It's also an issue on SPI controllers with a single native chipselect,
tricking the driver author into believing that writing to registers
during .setup() is not an issue.  Until an integrator starts using
cs-gpios...

Gr{oetje,eeting}s,

                        Geert
Mark Brown Nov. 20, 2020, 5:17 p.m. UTC | #7
On Tue, Nov 17, 2020 at 12:45:17PM +0300, Serge Semin wrote:

> Of course I could have provided a fix affecting the DW APB SSI driver
> only, for instance, by creating a mutual exclusive access to the set_cs
> callback and setting/clearing only the bit responsible for the
> corresponding chip-select. But after a short research I've discovered that

I think the driver needs a fix anyway for the case where there's a mix
of devices with standard and inverted chip selects, it assumes they all
have the same polarity AFAICT.
Serge Semin Nov. 20, 2020, 5:26 p.m. UTC | #8
On Fri, Nov 20, 2020 at 05:17:48PM +0000, Mark Brown wrote:
> On Tue, Nov 17, 2020 at 12:45:17PM +0300, Serge Semin wrote:
> 
> > Of course I could have provided a fix affecting the DW APB SSI driver
> > only, for instance, by creating a mutual exclusive access to the set_cs
> > callback and setting/clearing only the bit responsible for the
> > corresponding chip-select. But after a short research I've discovered that
> 

> I think the driver needs a fix anyway for the case where there's a mix
> of devices with standard and inverted chip selects, it assumes they all
> have the same polarity AFAICT.

No. The polarity inversion isn't supported by the DW APB SSI
controller. Native chip-select is always active-low, while a
corresponding peripheral is activated by setting a bit in the SER
register (Slave Enable Register). So as long as the dw_spi_set_cs()
callback isn't called while there is a SPI-message execution going on
it shall be save do preserve the current version of the method.

-Sergey
Mark Brown Nov. 20, 2020, 9:35 p.m. UTC | #9
On Tue, 17 Nov 2020 12:45:17 +0300, Serge Semin wrote:
> I've discovered that due to the recent commit 49d7d695ca4b ("spi: dw:
> Explicitly de-assert CS on SPI transfer completion") a concurrent usage of
> the spidev devices with different chip-selects causes the "SPI transfer
> timed out" error. The root cause of the problem has turned to be in a race
> condition of the SPI-transfer execution procedure and the spi_setup()
> method being called at the same time. In particular in calling the
> spi_set_cs(false) while there is an SPI-transfer being executed. In my
> case due to the commit cited above all CSs get to be switched off by
> calling the spi_setup() for /dev/spidev0.1 while there is an concurrent
> SPI-transfer execution performed on /dev/spidev0.0. Of course a situation
> of the spi_setup() being called while there is an SPI-transfer being
> executed for two different SPI peripheral devices of the same controller
> may happen not only for the spidev driver, but for instance for MMC SPI +
> some another device, or spi_setup() being called from an SPI-peripheral
> probe method while some other device has already been probed and is being
> used by a corresponding driver...
> 
> [...]

Applied to

   https://git.kernel.org/pub/scm/linux/kernel/git/broonie/spi.git for-next

Thanks!

[1/1] spi: Take the SPI IO-mutex in the spi_setup() method
      commit: 4fae3a58ab59d8a286864d61fe1846283a0316f2

All being well this means that it will be integrated into the linux-next
tree (usually sometime in the next 24 hours) and sent to Linus during
the next merge window (or sooner if it is a bug fix), however if
problems are discovered then the patch may be dropped or reverted.

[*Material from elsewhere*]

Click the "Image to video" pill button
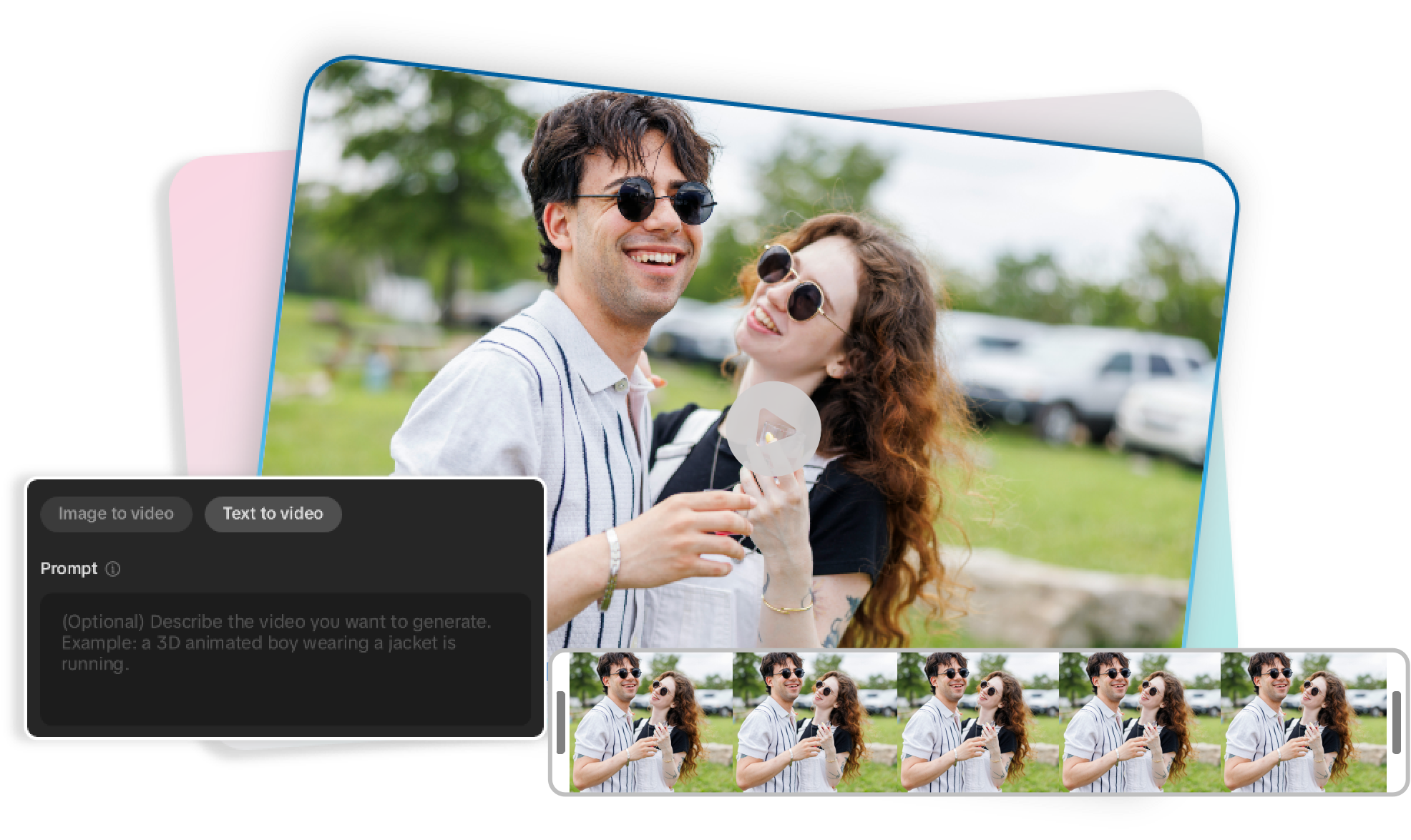Screen dimensions: 1411x840 pyautogui.click(x=117, y=514)
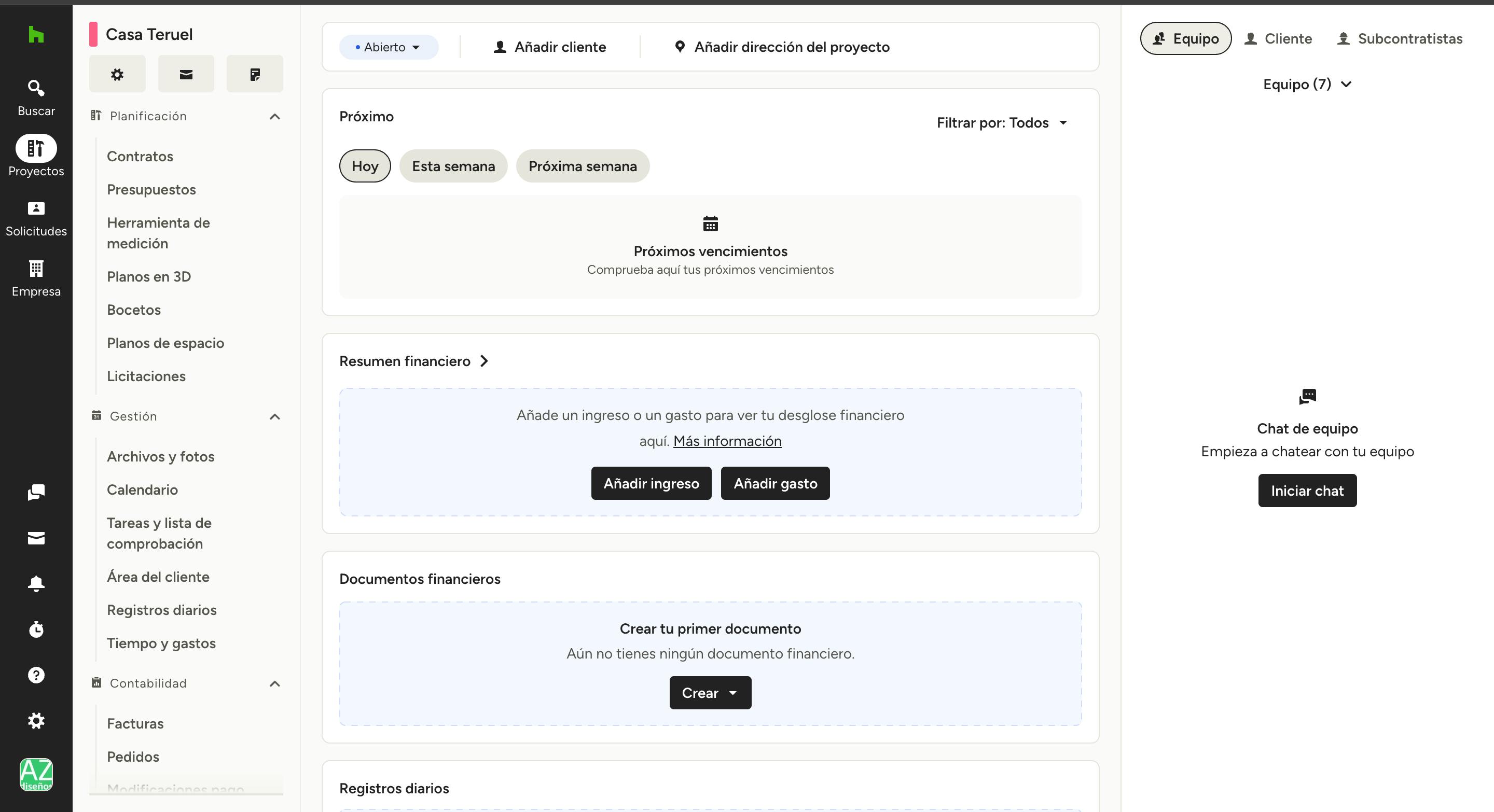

You may get further e-mails resulting from automated or manual testing
and review of the tree, please engage with people reporting problems and
send followup patches addressing any issues that are reported if needed.

If any updates are required or you are submitting further changes they
should be sent as incremental updates against current git, existing
patches will not be replaced.

Please add any relevant lists and maintainers to the CCs when replying
to this mail.

Thanks,
Mark
diff mbox series

Patch

diff --git a/drivers/spi/spi.c b/drivers/spi/spi.c
index 0cab239d8e7f..353fa178e39b 100644
--- a/drivers/spi/spi.c
+++ b/drivers/spi/spi.c
@@ -3327,12 +3327,15 @@  int spi_setup(struct spi_device *spi)
 	if (!spi->max_speed_hz)
 		spi->max_speed_hz = spi->controller->max_speed_hz;
 
+	mutex_lock(&spi->controller->io_mutex);
+
 	if (spi->controller->setup)
 		status = spi->controller->setup(spi);
 
 	if (spi->controller->auto_runtime_pm && spi->controller->set_cs) {
 		status = pm_runtime_get_sync(spi->controller->dev.parent);
 		if (status < 0) {
+			mutex_unlock(&spi->controller->io_mutex);
 			pm_runtime_put_noidle(spi->controller->dev.parent);
 			dev_err(&spi->controller->dev, "Failed to power device: %d\n",
 				status);
@@ -3354,6 +3357,8 @@  int spi_setup(struct spi_device *spi)
 		spi_set_cs(spi, false);
 	}
 
+	mutex_unlock(&spi->controller->io_mutex);
+
 	if (spi->rt && !spi->controller->rt) {
 		spi->controller->rt = true;
 		spi_set_thread_rt(spi->controller);